### Problem to work on
Extract each line of the rows below that contains the string "Open", copying every such line in full. Treat the match as case-sensitive.

○ ○ ○

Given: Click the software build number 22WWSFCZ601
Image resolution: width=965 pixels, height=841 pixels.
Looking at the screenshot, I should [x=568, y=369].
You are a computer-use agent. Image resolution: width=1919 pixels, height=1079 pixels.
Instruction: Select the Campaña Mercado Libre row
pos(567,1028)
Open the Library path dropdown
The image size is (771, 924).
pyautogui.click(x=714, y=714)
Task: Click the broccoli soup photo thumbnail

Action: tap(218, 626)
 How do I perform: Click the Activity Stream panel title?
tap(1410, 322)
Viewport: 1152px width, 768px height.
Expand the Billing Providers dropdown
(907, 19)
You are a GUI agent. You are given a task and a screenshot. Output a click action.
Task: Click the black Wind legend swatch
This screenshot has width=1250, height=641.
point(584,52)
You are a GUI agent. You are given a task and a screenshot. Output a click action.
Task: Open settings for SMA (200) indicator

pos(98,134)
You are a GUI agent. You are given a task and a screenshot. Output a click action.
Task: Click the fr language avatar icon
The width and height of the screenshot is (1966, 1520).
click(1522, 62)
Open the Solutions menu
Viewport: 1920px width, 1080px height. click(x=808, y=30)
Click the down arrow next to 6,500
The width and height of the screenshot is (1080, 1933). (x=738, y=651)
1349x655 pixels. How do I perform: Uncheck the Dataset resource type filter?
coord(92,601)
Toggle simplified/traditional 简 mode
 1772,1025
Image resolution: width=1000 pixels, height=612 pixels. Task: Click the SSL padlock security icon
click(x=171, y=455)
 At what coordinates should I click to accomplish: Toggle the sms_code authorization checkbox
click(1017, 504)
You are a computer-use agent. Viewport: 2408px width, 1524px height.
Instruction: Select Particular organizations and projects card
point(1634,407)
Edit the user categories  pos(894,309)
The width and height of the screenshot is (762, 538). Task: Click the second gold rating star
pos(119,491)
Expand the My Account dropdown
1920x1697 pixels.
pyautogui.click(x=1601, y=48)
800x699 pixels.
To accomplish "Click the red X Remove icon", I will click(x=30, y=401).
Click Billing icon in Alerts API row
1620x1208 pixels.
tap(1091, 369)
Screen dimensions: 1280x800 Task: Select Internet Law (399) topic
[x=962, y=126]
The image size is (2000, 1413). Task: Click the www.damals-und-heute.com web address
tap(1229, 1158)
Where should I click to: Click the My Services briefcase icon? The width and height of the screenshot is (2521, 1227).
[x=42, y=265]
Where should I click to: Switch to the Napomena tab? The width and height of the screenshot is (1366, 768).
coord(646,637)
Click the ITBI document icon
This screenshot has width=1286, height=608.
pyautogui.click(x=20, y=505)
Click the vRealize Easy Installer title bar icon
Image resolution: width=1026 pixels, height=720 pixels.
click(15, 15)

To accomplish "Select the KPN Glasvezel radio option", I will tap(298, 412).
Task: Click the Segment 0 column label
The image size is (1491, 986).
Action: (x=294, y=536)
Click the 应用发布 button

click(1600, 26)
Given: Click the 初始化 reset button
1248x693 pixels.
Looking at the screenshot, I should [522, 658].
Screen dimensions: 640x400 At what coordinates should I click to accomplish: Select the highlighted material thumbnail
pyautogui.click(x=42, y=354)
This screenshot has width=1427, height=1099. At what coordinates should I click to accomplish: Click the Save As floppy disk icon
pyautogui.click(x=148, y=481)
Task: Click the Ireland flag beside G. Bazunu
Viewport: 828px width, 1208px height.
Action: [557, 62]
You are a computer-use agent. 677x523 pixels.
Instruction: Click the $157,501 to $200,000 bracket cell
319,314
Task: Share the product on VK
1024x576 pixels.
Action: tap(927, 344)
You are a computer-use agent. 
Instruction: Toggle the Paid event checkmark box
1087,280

○ ○ ○

### Reply to the task
Open the Library path dropdown
Task: Open settings for SMA (200) indicator
Open the Solutions menu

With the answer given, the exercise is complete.